Before this downturn began, there were more kids every year and people had the money to pay for college. And that’s no longer true. The marketing and advertising boom is also a response to increasing public skepticism about the need to go to college in the first place, said Elizabeth Johnson, chair of the higher education marketing agency SimpsonScarborough.
“This anti-college narrative has been building, and that’s something [universities and colleges] have to market against,” Johnson said.
A Gallup poll found that the proportion of Americans who consider college to be very important had fallen from 70 percent in 2013 to 51 percent by 2019. And that was before the shutdowns and confusion of the Covid-19 pandemic, which other surveys show has further damaged public confidence.
Spending on marketing by universities and colleges is hard to track; it’s often spread among many departments, including student recruiting, athletics and fundraising, and not required to be disclosed.
A SimpsonScarborough survey, however, found that institutions spend between $429 and $623 per enrolled student, per year, on marketing.
As for advertising, colleges collectively spent $2 billion on it in 2018 and $2.2 billion in 2019, according to the brand consulting company Kantar, which monitors this. While the total declined at the peak of Covid-19, it nearly doubled in the first quarter this year compared to the same period last year, to $870 million. While higher education advertising has historically been dominated by for-profit providers such as the University of Phoenix, spending by those schools began to flatten out or fall in the mid-2010s while advertising spending by public and private nonprofit universities began to rise, another analysis, by the Educational Marketing Group, found.
Colleges and universities spend between $429 and $623 per enrolled student, per year, on marketing.
“Some people may be doing it with reluctance, but they’re definitely understanding that this is something that has to be happening now,” said Fox Troilo, managing director and head of higher education at the consulting firm Hanover Research.
Among the biggest players are online giants including the nonprofit Southern New Hampshire University, which tax documents show spent $144 million on advertising and promotion in 2019. Nonprofit Western Governors University spent $127 million that year. The University of Maryland Global Campus announced in 2019 that it would spend $500 million on marketing over the following six years, half of it on digital advertising.

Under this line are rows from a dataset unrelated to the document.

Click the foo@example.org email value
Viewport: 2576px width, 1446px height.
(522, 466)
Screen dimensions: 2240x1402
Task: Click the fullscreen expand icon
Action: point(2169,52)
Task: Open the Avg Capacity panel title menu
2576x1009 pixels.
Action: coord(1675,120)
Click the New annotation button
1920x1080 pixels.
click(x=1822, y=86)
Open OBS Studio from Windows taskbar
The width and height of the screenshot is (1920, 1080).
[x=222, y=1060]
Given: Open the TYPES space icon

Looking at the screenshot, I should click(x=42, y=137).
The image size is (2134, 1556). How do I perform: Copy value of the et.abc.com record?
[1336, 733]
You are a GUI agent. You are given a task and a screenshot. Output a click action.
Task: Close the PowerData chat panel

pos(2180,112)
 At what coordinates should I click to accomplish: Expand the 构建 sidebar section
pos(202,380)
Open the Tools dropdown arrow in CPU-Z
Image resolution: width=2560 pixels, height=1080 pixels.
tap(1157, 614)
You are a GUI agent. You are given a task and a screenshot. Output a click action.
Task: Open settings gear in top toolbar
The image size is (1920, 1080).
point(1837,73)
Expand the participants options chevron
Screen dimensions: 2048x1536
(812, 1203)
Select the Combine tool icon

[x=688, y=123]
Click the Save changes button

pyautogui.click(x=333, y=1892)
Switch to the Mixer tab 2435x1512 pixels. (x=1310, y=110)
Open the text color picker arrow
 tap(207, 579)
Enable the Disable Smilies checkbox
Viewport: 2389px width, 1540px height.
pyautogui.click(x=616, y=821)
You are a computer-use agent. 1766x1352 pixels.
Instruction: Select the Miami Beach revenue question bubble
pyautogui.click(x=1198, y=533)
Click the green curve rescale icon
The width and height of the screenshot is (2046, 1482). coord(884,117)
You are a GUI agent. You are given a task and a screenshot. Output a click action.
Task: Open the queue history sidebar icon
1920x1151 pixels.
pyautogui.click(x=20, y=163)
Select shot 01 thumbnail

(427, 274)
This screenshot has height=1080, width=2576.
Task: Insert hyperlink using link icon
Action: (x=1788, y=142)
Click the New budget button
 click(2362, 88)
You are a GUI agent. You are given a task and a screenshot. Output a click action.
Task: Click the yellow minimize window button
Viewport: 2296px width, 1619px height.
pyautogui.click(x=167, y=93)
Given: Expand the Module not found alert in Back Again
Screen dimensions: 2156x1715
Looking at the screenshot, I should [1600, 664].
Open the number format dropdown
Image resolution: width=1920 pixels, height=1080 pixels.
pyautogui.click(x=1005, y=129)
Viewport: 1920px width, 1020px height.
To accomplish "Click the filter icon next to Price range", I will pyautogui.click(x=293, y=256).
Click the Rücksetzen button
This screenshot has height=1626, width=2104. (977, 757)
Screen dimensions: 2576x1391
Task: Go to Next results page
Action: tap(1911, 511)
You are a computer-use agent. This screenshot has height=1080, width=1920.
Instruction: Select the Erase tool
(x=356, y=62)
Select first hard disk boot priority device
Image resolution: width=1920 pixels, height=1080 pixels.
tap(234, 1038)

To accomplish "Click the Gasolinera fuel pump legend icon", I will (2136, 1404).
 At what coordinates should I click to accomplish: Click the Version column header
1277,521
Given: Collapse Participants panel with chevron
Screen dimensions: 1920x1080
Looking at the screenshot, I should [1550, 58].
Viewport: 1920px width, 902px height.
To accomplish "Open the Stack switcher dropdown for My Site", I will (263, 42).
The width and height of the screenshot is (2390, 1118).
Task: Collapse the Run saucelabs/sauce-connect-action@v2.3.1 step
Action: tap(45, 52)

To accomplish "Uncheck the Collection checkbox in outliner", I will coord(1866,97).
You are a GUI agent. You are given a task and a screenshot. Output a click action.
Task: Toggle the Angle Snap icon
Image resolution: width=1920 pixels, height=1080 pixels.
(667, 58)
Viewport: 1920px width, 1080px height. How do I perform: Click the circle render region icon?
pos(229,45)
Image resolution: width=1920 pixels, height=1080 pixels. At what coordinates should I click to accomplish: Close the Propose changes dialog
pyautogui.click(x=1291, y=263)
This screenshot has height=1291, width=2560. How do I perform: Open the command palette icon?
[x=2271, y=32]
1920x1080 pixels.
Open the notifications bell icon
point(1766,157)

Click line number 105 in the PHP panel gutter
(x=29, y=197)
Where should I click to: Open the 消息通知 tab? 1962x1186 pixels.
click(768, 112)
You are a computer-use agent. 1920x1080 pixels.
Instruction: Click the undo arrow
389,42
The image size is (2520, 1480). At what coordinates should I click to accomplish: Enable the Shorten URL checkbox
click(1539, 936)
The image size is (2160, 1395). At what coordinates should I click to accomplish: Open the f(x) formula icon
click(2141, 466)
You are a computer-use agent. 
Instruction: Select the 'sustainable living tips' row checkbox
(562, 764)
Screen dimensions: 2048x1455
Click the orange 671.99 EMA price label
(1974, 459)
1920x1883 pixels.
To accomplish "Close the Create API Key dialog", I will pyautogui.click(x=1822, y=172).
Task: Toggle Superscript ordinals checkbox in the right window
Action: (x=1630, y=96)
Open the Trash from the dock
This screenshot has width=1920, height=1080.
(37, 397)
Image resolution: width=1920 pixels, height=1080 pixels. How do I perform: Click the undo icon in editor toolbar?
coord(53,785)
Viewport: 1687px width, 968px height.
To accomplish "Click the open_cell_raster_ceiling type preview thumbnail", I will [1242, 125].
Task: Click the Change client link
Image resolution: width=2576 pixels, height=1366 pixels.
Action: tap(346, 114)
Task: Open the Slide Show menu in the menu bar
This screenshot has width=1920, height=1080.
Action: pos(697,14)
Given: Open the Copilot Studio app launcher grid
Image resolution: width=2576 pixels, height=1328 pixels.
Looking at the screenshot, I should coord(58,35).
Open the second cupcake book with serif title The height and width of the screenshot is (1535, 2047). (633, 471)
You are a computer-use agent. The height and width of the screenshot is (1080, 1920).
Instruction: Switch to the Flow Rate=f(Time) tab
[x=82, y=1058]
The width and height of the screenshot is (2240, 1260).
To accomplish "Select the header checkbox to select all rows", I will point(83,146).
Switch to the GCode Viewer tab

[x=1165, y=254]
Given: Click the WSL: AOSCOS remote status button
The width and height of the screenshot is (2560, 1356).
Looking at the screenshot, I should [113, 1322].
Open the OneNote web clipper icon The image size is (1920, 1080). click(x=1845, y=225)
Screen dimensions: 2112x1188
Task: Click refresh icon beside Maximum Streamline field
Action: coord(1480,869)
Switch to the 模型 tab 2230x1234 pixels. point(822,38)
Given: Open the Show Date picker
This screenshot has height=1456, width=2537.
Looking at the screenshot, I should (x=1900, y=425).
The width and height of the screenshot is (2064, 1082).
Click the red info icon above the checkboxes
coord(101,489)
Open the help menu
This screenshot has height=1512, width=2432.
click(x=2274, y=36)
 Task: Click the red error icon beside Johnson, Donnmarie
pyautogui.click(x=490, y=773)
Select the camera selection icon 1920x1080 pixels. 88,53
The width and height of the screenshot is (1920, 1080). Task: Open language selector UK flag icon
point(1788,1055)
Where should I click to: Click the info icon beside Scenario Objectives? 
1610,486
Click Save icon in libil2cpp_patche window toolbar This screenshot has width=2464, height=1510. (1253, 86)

But other private nonprofits, including some that are highly selective, are also channeling tens of millions into advertising. Johns Hopkins reported spending $29.6 million in one year; New York University, $28.5 million; the University of Pennsylvania, $25.7 million; Northwestern, $25.6 million; the University of Miami, $23.2 million; Columbia, $13.2 million; Boston University, $12.7 million; Georgetown, $11.6 million; and Stanford, $10.3 million. The figures are from 2018 or 2019, whichever was the most recent tax year for which the institutions have provided documents.